[Passage to read — start]
Nominal gross wages rose on average by 7.1 % year-on-year in the third quarter, reaching CZK 48.3 thousand (or CZK 49.6 thousand after seasonal adjustment), supported by a still strong quarter-on-quarter increase of 1.7 %. However, median wages grew at a slower 6.2% y-o-y pace. Q3 saw diverging quarter-on-quarter growth across sectors with weaker wage growth in industry, while the services sector maintained strong growth, particularly in ICT and real estate services, and wage growth in finance corrected the previous "zero" quarter.
Although annual nominal wage growth in the third quarter was similar across market and non-market sectors, I estimate slower quarter-on-quarter wage growth in non-market sectors than in market sectors. This keeps the scissors open between the rate of post-Covidian real gross wage recovery in market sectors (+28%) versus non-market sectors (-7.9%). Average real disposable income is about 4.2% higher than at the end of 2019.
Although real gross wages slowed only slightly to 4.5 % year-on-year in the third quarter, this does not signal a strong impulse for household consumption, as I expect real disposable income growth to remain around 1 % year-on-year. From another perspective, real wages did increase quarter-on-quarter by 0.9 % (a slower pace compared with the 1.5 % increase in Q2), but median wages decelerated to a 0.5 % quarterly growth rate. This perspective better fits
a weaker private consumption growth at 0.3% qoq in Q3.
According to the CSO's preliminary estimate, annual consumer price growth slowed to 2.1% in November 2025 from 2.5% in October. This result is below analysts' consensus (2.5%), but also below the CNB's forecast (2.2% after its overshoot of 0.3% point in the previous month). On a month-on-month basis, consumer prices fell by -0.3% in November, about 0.4% point lower than normal. This mainly reflects stronger-than-normal declines in food, alcohol and tobacco prices.
[Passage to read — finish]
[Information shown — start]
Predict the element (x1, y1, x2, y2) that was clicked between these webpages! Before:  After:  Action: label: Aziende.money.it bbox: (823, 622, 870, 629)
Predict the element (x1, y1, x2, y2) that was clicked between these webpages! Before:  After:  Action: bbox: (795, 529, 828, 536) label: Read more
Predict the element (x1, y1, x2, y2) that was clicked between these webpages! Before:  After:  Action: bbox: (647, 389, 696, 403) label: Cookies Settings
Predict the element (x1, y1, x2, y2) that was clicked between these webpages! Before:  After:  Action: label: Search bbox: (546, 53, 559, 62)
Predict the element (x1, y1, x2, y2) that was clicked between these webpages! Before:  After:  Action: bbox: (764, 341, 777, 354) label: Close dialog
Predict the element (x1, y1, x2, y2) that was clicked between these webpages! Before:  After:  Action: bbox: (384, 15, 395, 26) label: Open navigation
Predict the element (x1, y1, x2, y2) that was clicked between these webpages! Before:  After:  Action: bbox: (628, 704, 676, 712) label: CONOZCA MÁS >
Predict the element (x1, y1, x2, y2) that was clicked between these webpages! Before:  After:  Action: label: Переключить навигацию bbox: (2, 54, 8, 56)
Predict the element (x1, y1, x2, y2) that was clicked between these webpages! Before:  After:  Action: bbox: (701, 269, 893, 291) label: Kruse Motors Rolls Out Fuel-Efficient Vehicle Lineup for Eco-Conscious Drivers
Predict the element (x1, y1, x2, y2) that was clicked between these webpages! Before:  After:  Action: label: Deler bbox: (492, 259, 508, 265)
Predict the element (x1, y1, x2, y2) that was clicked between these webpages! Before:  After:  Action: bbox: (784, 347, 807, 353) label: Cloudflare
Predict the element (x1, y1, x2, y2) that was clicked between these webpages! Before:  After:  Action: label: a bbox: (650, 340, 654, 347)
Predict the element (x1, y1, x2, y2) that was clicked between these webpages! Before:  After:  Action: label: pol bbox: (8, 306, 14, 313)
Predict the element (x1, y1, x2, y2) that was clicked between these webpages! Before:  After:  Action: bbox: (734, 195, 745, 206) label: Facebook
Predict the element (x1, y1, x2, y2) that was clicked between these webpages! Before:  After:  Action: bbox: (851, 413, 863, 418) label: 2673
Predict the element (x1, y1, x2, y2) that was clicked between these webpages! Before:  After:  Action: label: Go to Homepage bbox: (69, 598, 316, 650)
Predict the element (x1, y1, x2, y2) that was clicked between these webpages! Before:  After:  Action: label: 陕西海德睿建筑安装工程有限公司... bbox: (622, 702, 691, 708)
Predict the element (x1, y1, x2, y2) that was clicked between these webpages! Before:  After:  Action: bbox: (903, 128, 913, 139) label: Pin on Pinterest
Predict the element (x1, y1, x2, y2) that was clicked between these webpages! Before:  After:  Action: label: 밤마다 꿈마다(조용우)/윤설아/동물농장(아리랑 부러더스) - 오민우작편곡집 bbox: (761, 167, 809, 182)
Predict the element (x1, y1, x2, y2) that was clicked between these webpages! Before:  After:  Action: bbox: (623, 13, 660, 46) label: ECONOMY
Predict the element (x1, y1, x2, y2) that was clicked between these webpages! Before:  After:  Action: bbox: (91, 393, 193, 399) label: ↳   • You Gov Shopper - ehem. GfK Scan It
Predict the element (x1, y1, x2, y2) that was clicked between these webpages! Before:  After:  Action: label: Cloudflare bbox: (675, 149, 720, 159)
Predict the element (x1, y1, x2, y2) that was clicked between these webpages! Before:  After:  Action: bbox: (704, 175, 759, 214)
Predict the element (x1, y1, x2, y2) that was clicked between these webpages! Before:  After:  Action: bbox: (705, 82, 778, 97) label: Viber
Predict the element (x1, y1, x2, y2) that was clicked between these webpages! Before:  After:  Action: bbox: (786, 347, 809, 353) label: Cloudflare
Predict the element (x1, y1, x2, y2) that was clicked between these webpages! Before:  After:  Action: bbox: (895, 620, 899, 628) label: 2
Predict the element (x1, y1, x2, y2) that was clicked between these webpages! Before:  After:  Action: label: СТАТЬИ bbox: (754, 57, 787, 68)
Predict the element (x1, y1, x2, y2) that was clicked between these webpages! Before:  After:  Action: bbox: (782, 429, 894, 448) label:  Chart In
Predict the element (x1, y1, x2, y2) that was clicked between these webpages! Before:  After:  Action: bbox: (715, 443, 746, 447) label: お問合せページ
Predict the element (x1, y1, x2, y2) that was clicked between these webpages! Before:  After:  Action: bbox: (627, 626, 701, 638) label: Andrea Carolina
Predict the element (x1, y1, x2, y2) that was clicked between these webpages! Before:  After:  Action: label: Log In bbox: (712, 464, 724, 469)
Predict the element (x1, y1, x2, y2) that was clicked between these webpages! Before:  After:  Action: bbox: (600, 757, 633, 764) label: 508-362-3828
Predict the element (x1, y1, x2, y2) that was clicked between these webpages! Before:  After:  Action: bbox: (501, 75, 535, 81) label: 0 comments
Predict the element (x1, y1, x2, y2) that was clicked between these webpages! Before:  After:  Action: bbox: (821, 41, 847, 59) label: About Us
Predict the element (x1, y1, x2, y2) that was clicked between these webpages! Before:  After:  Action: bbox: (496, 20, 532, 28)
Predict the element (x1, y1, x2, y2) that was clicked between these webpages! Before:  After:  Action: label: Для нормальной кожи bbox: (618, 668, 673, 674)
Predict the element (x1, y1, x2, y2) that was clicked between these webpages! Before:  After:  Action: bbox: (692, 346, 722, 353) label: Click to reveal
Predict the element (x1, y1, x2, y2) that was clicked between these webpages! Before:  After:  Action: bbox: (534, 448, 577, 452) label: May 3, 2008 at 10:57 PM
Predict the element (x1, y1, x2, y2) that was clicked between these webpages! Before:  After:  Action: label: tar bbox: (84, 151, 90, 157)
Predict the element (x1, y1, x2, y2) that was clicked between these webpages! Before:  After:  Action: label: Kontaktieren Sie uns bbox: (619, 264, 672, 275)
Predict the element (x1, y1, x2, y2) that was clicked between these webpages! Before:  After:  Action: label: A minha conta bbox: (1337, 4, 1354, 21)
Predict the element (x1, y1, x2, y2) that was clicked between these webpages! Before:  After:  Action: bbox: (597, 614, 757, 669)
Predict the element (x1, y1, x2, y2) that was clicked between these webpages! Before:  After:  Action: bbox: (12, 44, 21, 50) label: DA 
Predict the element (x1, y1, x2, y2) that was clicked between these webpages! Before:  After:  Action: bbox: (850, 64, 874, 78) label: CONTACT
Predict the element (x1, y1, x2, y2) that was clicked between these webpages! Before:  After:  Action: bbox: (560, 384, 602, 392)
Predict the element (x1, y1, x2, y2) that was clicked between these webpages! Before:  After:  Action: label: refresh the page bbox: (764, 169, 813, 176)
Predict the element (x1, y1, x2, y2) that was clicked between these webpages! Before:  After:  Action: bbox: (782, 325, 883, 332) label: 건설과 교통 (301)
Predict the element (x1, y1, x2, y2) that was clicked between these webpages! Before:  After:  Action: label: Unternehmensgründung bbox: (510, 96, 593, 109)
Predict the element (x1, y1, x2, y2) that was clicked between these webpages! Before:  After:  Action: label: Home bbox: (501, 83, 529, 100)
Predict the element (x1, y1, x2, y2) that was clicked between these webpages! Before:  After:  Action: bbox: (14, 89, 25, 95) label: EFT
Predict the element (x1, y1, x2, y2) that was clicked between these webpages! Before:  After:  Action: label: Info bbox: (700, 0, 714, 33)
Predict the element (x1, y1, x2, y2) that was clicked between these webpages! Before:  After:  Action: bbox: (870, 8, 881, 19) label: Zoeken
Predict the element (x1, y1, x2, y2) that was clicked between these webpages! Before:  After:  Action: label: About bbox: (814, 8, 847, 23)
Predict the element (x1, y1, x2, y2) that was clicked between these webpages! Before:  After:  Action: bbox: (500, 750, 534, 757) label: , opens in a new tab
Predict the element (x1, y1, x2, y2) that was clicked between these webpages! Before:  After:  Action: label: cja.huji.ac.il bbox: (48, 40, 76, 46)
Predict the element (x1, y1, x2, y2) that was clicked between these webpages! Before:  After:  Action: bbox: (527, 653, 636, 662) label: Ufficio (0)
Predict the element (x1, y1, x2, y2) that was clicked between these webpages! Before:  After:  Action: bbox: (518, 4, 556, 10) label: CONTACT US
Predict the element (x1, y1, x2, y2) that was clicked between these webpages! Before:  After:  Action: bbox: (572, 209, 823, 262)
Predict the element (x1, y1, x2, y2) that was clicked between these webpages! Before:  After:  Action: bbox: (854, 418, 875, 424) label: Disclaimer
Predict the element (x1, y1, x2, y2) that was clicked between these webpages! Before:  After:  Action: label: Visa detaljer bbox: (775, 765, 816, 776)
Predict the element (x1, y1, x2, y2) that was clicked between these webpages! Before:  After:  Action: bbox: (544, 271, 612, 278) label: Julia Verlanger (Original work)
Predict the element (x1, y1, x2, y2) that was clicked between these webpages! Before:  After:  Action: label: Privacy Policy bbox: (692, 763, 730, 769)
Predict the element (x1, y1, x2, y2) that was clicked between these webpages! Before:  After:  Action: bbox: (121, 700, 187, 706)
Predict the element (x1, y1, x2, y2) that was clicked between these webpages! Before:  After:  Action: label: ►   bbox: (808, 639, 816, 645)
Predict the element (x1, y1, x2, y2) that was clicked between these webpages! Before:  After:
[Information shown — finish]
* [Exercise A]: Shorten the paragraph of the wage and price commentary that begins "According to the CSO's preliminary estimate" while keeping its main facts.
* [Exercise B]: Extend the wage and price commentary, starting right after its last sentence.

* [Exercise answer A]: According to the CSO's preliminary estimate, annual consumer price growth slowed to 2.1% in November 2025 from 2.5% in October. That was below both the analysts' consensus of 2.5% and the CNB's forecast of 2.2%. Month on month, prices fell by 0.3%, about 0.4 percentage point more than normal, mainly because food, alcohol and tobacco prices dropped more than usual.

* [Exercise answer B]:
Given the recent volatility in food prices and high wage growth accompanied by high unit cost growth, November's consumer price data do not pose a significant risk to our 2.2% outlook for next year following their 2.5% increase this year.
According to my preliminary estimate, core inflation is likely to have slowed to 2.6%-2.7% y-o-y from 2.8% in October (the CNB was expecting 2.8%). This estimate assumes a slightly milder 0.5% month-on-month increase in non-energy administered prices. If this is correct, then seasonally-adjusted month-on-month core inflation growth would have slowed to zero in November after averaging a 0.25% month-on-month increase in the previous three months (the current three-month annualized average is 1.3%). At the six-month horizon, i.e. for March 26 to May 26, I expect annualized core inflation momentum to be 2.3%, which is close to the CBA's forecast of 2.3% y/y for Q4 2026. The CBA forecast envisages a slowdown in the pace of core inflation to 2.5% in 2026 from 2.7% this year.
The CSO will publish the final November inflation data on 10 December, when the CBA will announce its estimate of core inflation at 13:00 CET.